Start of TEXT SEGMENT

Panic stations! Someone says to him "you are going to foul up the whole merger/plan if this gets out. You may be looking for another job. that man has more qualifications in his little finger than in your whole body".
All it would need is for some spiteful minor employee to leak that statement as it stands. Sure some things are said and best not repeated. People are human. Give them a chance to "bite their tongue" as the saying goes.
Assange and his Wikileaks operation solicited and enabled the leaks — it’s not like Assange was some passive recipient and the, let’s call it by the right name.... STOLEN documents just dropped into his hands from the sky.
The fact that Assange is not a US citizen may affect his legal standing in some respects, although it should also (in a rational world) make it easier to ban him from ever setting foot in the USA again. It seems unlikely that he’ll ever be prosecuted by the US for anything, but I’ll be very happy if he ends up in jail somewhere, preferably some hellhole of a jail.
Your sympathies for Assange are badly misplaced. The guy is an radical anarchist scumbag who’s would destroy counter-terrorism and military operations worldwide if he can.
If some of the leaked info is proving to be innocuous, amusing, or even helpful from almost any perspective (for purposes of battling dishonest politicians for instance), that does not change the FACT that these kinds of massive leaks attack the necessary confidential communications which allow all kinds of important military and diplomatic goals to be advanced.... especially in the area of counter-terrorism.

End of TEXT SEGMENT
Start of EXTRACTED DATA

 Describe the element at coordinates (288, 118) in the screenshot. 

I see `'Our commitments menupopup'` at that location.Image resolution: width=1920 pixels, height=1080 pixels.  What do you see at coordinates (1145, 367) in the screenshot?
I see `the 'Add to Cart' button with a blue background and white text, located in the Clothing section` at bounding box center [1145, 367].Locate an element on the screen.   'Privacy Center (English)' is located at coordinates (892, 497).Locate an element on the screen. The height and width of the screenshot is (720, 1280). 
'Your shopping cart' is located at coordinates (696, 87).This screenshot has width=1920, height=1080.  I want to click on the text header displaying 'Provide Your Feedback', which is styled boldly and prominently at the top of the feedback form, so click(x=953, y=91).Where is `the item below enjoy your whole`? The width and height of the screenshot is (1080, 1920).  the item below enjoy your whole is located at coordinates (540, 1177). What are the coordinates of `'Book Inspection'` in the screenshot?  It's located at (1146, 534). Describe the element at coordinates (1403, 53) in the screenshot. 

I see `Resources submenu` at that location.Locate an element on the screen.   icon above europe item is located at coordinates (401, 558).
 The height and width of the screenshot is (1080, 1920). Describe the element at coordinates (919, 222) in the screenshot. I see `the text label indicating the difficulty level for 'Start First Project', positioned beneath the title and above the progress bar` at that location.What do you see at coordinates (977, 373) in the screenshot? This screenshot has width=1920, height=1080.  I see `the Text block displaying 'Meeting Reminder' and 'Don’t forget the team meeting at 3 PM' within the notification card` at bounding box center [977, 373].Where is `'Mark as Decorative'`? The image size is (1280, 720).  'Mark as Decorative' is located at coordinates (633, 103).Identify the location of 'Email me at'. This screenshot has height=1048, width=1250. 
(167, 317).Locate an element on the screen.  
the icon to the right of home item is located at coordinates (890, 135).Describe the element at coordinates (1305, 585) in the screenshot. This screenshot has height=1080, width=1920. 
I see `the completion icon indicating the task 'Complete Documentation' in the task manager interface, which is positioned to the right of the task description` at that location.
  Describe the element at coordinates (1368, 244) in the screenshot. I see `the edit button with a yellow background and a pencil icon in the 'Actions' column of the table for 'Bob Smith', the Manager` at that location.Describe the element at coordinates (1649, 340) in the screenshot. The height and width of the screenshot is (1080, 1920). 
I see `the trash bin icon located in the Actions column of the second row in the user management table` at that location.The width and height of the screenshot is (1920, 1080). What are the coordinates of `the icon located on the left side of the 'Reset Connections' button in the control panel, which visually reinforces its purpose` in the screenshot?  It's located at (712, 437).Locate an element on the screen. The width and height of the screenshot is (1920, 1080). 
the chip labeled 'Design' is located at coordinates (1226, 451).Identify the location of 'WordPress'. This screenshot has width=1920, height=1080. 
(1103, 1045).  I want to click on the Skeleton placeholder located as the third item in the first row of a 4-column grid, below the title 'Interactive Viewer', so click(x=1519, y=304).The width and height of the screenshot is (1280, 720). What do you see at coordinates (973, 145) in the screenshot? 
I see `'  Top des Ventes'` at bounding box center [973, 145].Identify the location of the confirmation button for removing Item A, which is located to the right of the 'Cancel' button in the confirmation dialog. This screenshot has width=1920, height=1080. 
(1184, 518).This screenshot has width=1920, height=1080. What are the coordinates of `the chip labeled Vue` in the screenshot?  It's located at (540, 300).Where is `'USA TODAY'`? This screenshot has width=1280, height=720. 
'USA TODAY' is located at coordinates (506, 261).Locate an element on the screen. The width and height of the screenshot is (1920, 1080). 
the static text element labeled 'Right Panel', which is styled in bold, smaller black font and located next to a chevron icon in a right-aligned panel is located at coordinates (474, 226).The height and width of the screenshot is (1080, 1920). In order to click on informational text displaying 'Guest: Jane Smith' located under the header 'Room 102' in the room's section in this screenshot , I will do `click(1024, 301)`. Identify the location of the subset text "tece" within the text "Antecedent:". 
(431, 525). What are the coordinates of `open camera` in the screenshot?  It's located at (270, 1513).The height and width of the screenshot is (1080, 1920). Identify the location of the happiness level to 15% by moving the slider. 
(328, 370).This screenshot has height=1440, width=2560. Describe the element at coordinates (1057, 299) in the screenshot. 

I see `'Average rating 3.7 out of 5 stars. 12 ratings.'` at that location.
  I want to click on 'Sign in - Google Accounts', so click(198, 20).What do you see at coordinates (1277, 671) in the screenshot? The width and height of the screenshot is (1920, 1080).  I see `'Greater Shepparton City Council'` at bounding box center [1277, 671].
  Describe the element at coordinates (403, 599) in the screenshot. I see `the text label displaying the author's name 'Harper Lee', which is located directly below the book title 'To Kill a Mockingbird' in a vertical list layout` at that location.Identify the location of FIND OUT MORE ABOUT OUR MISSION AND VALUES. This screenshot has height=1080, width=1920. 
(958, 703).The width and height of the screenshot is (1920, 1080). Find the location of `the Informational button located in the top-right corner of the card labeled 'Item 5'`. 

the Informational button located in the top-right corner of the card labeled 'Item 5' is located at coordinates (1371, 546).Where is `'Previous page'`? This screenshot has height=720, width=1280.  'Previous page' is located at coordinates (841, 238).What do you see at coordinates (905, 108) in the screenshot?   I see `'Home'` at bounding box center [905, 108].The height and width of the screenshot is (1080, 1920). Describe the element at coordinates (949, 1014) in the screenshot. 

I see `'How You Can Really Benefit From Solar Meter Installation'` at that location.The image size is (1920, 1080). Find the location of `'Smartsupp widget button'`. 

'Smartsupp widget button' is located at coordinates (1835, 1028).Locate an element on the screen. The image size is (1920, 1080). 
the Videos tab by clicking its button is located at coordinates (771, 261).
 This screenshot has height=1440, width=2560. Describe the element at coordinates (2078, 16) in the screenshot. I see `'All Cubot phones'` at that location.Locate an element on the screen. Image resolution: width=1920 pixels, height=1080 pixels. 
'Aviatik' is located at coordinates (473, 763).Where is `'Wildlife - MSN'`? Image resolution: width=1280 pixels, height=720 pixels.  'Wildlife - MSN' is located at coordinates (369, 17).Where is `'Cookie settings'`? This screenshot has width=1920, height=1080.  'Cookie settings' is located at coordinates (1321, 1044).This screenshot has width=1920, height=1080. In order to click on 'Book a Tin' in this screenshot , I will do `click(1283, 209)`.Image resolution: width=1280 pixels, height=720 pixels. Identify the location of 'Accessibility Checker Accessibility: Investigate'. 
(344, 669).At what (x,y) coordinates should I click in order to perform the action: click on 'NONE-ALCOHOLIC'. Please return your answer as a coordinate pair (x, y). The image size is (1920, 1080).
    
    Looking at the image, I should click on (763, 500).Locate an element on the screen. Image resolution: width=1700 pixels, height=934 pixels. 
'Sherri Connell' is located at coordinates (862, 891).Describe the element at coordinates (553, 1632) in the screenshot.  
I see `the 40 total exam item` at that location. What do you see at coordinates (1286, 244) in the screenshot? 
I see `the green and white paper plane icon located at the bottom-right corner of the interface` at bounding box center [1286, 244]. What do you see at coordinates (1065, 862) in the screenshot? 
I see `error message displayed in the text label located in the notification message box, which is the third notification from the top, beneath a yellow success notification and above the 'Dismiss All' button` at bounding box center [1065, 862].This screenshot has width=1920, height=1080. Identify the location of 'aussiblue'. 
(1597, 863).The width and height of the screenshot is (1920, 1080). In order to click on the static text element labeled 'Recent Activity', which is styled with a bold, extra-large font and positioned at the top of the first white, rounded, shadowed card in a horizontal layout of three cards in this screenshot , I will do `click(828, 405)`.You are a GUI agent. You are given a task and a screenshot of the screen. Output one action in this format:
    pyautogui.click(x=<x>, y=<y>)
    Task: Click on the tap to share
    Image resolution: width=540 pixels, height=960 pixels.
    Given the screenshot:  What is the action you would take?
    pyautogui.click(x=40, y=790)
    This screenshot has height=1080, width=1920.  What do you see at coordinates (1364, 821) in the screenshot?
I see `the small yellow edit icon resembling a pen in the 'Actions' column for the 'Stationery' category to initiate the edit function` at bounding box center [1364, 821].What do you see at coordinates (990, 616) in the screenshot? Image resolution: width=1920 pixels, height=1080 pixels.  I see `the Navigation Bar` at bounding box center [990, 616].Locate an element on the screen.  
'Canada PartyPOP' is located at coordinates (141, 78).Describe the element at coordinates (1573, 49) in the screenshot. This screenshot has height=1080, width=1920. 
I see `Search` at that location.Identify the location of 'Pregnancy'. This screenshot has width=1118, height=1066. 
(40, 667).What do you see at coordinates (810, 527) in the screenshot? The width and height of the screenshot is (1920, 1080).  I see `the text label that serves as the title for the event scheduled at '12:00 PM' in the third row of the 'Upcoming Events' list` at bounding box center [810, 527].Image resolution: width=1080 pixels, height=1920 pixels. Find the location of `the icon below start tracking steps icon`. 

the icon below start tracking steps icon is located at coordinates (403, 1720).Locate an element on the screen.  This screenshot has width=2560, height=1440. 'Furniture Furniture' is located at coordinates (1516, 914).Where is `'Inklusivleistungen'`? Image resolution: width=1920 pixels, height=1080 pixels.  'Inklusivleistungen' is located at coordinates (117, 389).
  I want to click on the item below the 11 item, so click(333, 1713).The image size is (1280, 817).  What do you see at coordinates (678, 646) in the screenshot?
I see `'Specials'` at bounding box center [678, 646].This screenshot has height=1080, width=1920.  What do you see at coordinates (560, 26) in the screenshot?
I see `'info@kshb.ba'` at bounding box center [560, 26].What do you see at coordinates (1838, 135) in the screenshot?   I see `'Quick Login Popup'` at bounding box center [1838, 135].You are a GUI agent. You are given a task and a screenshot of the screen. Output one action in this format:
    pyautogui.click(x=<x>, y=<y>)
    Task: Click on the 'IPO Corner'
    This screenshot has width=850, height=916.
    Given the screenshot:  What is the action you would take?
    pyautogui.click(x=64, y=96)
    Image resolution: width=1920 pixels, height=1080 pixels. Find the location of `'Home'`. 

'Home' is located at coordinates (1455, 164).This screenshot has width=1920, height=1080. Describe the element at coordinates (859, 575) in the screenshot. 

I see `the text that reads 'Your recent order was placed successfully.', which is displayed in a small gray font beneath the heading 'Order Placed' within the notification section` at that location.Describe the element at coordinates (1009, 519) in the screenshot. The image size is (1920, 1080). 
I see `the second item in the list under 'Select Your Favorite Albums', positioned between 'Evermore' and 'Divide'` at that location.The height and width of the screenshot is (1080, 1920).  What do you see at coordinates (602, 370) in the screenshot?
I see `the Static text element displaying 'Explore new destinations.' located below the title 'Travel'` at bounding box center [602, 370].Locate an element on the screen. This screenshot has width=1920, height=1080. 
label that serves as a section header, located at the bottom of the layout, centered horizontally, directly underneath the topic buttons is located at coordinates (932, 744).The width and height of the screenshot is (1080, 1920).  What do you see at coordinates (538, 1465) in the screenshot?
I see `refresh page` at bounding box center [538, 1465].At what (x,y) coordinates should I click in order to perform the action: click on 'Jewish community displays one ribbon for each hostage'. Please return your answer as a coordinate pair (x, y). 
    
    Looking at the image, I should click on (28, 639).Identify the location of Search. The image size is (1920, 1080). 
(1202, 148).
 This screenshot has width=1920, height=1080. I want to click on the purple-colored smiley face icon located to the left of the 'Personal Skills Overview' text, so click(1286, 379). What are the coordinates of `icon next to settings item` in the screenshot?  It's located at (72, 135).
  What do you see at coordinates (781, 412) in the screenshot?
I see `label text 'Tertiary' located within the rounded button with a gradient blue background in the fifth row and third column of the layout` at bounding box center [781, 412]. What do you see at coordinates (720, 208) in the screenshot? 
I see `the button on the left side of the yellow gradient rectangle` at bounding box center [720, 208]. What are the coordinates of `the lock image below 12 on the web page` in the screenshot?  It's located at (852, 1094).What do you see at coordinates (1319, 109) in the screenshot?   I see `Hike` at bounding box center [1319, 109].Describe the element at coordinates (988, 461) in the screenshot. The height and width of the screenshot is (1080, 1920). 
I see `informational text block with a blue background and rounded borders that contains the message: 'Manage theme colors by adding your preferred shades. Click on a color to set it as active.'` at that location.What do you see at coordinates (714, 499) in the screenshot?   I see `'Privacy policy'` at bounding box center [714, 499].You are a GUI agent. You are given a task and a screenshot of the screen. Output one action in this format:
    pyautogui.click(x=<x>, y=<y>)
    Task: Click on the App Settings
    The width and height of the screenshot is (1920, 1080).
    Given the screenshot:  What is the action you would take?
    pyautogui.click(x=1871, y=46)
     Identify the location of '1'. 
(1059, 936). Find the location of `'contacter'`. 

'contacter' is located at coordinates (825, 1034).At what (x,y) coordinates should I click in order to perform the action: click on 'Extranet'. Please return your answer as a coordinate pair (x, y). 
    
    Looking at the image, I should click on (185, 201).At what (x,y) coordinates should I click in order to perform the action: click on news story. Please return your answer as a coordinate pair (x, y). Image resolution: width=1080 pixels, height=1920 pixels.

End of EXTRACTED DATA

PROBLEM DETAILS:
In the commentary on Assange and Wikileaks, rewrite the passage from "Assange and his" up to and including "from the sky.", swapping "passive recipient" for "passive receiver".

TASK RESULT:
Assange and his Wikileaks operation solicited and enabled the leaks — it’s not like Assange was some passive receiver and the, let’s call it by the right name.... STOLEN documents just dropped into his hands from the sky.